* LA CONSEGNA
Riprendi il brano sui podcast seguiti in inglese e proseguilo subito dopo la sua ultima frase.

Queste invece le serie che seguo in inglese:
Reveal, del Center for Investigative Journalism (sito). Un gruppo di giornalisti investigativi americani è alla base di questo interessante podcast che dà un’immagine degli Stati Uniti un po’ più sporca e meno plastificata di quella a cui siamo abituati dai prodotti dell’industria culturale o dalle notizie di terza mano che arrivano da noi. Si picchia duro sulle ingiustizie sociali ed economiche, sul razzismo, insomma sulle cose che non vanno. Per l’approccio e i temi a me ricorda abbastanza Report. Se fosse un libro, sarebbe qualcosa di George Orwell.
Talking Politics (sito). Immaginatevi un professore di Scienze politiche di Cambridge che, una volta la settimana, parla per un’ora di temi di attualità con altri professoroni. Mi rendo conto che suona noiosissimo, ma l’aplomb britannico unito alla qualità dei contenuti me lo fanno amare. Se qualcuno ci si avventura, io sono arrivato a questa conclusione: Runciman – il conduttore – ha sempre ragione, anche se non soprattutto quando ha torto.
Throughline, di NPR (sito). Un podcast che racconta la storia partendo dall’attualità. Si vota negli Stati Uniti? La puntata si occupa di come è nato il sistema del collegio elettorale. L’elezione risulta contesa (almeno per una parte)? La puntata ripercorre il famoso precedente di Bush vs Gore del 2000. La ricostruzione storica non è sempre impeccabile – ma dei danni dello storytelling ne parliamo un’altra volta – ma gli episodi sono ben scritti e ben raccontati.

* MATERIALE FORNITO

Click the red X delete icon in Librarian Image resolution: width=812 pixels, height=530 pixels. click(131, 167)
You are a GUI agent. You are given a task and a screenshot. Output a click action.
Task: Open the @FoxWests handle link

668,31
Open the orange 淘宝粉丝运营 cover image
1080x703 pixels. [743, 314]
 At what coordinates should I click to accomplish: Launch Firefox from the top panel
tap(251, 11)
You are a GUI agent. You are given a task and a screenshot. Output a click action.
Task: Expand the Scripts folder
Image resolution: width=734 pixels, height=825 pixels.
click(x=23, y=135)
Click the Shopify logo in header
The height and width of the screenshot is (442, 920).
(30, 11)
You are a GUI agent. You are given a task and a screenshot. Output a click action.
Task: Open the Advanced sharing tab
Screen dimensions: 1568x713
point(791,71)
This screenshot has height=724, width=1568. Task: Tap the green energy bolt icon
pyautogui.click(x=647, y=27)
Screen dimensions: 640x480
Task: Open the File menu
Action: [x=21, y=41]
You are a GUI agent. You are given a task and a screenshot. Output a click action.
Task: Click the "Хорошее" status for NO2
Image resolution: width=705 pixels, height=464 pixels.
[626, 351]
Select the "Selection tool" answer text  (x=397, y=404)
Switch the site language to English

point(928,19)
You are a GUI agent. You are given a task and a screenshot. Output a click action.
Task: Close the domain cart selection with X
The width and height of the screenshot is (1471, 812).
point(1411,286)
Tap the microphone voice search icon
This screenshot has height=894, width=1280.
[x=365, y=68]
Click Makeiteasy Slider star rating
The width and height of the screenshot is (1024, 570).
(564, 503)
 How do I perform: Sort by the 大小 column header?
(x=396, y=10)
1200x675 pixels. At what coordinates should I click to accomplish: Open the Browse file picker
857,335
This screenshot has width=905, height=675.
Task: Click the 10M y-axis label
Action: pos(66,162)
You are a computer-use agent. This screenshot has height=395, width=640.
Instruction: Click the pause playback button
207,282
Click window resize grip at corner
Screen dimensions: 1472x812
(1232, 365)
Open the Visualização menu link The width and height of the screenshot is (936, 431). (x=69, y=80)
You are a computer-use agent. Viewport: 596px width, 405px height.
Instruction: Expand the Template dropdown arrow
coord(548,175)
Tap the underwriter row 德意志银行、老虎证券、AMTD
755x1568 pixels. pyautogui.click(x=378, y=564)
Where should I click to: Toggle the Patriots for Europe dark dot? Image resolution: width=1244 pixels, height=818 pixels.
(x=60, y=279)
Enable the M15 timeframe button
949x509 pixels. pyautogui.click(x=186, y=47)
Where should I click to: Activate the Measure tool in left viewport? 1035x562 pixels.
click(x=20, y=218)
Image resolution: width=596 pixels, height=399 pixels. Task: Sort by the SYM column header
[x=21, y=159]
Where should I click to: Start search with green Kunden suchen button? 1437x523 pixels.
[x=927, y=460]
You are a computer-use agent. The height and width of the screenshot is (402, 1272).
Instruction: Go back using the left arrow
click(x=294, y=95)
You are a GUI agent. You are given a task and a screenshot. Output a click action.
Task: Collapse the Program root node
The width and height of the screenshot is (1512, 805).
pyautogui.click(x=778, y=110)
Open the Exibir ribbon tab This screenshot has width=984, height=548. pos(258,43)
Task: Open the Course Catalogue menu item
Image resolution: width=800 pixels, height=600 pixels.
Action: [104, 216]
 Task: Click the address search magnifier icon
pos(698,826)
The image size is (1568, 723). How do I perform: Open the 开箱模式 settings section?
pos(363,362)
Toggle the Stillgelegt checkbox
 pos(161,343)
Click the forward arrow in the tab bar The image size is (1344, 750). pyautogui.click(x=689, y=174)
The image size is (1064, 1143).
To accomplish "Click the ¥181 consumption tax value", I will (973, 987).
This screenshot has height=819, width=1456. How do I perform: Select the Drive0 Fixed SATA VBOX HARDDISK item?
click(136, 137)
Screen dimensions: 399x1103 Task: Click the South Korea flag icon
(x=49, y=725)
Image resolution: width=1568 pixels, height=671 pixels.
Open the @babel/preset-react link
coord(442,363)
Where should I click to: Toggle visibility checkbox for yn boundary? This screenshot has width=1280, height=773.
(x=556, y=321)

* SOLUZIONE DELL'ESERCIZIO
The Tip Off (sito). Se vi interessa il giornalismo, questo podcast racconta i dietro le quinte delle inchieste giornalistiche (soprattutto britanniche): come nascono, come partono le ricerche, quali sono le difficoltà e i rischi nel portare avanti le storie. Ha vinto qualche premio, non è travolgente da sentire ma è parecchio denso.
C’è anche qualche miniserie autoconclusiva che vi devo consigliare. Pochi episodi che raccontano storie spesso incredibili. Le mie preferite in italiano sono entrambe molto famose, nonché le uniche miniserie audio italiana in cui mi sia mai imbattuto di livello davvero internazionale: Veleno, di Pablo Trincia e Alessia Rafanelli, una storia incredibile di abusi sui minori nella provincia emiliana (sito), e Polvere, di Chiara Lalli e Cecilia Sala, sull’omicidio di Marta Russo (sito).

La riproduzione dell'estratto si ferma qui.